Keith G. Marks: We still have a lot of Jim Jones around, but not the shooting or giving you Kool-Aid, just the taking of your money.
Calvin Mendes: [Guyana Prime Minister Forbes] Burnham knew what was going on in Jonestown, likewise Mackenzie, where he changed the name to Linden and covered up the story. He and the army got a lot of US money from Jonestown.
Maritina Newgent I would love to know why the Guyanese did not go in and get the little Stoen boy.
Yasmin Oudkerk: The Guyanese outside of Jonestown did not know about Jonestown until the tragedy which stained our beautiful country. The foreign reporters were here before we knew, most staying at Tower Hotel. The people at Jonestown used to sell clothing and bedding to the Ameriñdians in the area.
Sabrina Phillips: The house in Lamaha Gardens is still there.

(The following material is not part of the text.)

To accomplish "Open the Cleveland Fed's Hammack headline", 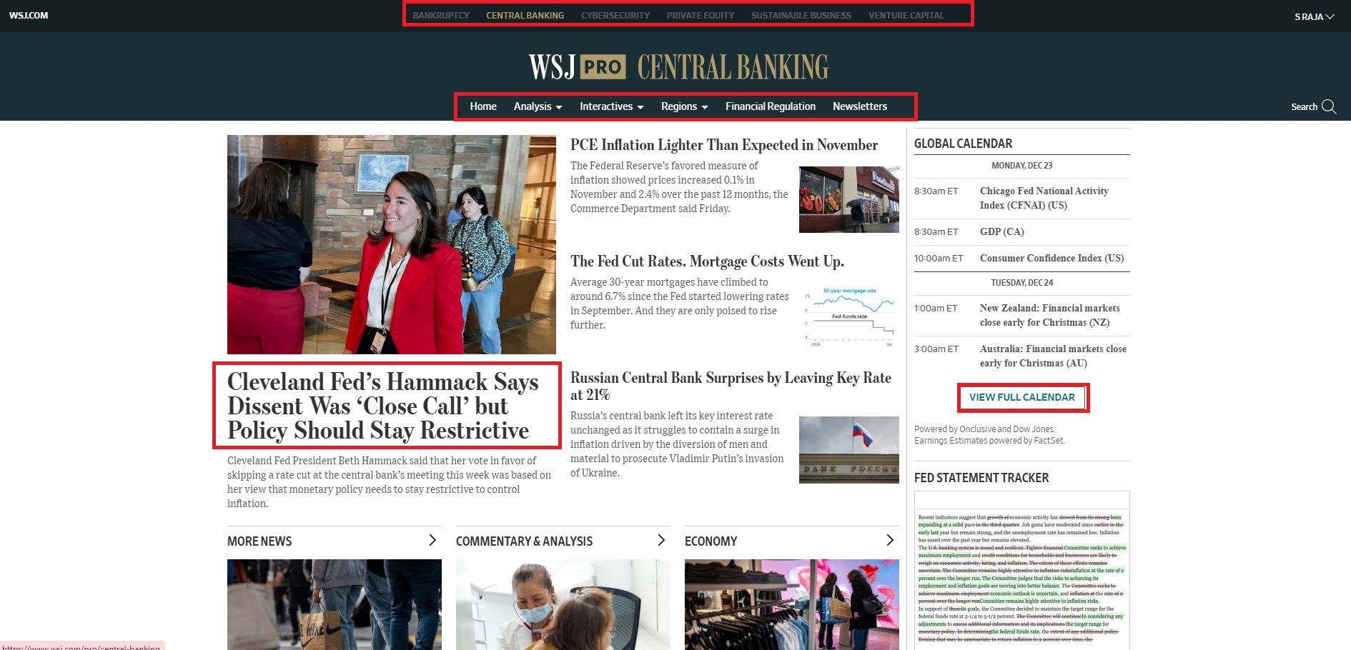I will (x=382, y=406).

Gladys Pyle: The only nice thing was on May Day, the march around town with everyone well-dressed and neat. The first crusade Jim Jones kept was at Sacred Heart on Main Street. I was there with my sister and other relatives. I remember I knew it was a fake healing. If you are healing someone you let everyone see. I remember this sad story.

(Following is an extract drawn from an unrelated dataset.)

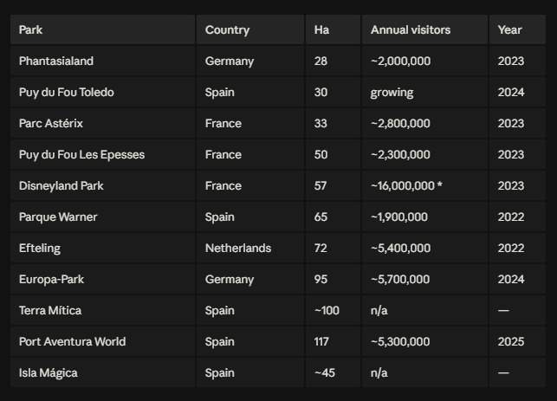
Task: Select the Netherlands country cell
Action: pyautogui.click(x=250, y=249)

Lin Rodrigues: I was one of the soldiers that was there.
Desmond Simpson: I’m at Port Kaituma right now and only yesterday a guy took me where all the people murdered took place.

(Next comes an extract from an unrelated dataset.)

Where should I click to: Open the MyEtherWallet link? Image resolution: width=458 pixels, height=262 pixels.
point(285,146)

Balwant Singh: Lawrence Van Sertima and I were closely associated with Peoples Temple, and we were involved with them until after that fateful day. Lawrence was host to a basketball team staying at his home when the massacre happened and they were saved. I personally always wanted to record what I knew, and now with age somehow when the opportunity has arisen, I have lost the zeal.
Lal Somwaru: I was a Customs Officer at Timehri Airport during the time Jonestown was set up. Peoples Temple received special treatment as they and their belongings were exempt from searches or duty. Unofficially they were given a free pass by the government. I left in August 1978, and found out about the horrible event the night it happened on a BBC newscast in New York.
Lori Ann Stephens: In my opinion Guyanese were unaware of Jonestown and Jim Jones, and how and when they got there. Most people are still of the belief that they were Guyanese people. But these were American people who were brainwashed by Jones into believing that he was their god.
John A. Talbot: People from that commune sold some of the largest eggs and broilers I have ever seen. They sold them in Georgetown too.
Patrick Tamessar: Many people today don’t know this story. Older ones will. It’s not a Guyanese tragedy but an American one.
Annette Vieira: That is jungletown.
Chandra Balkaran Watson: It was not Guyana, the country’s fault. It was foolish people following a man they believed was god.
Beverly Cyrus Wilson: Thank God for the survivors. I was a student midwife working Georgetown Public Hospital and cared for a mother who gave birth by cesarean section. One of her friends was also training in Midwifery. Sadly the mom and her baby returned to Jonestown and perished, but the nurse was still in training when that happened. To this day I can vividly recall the events and the faces of those I knew. They are etched deeply on my mind.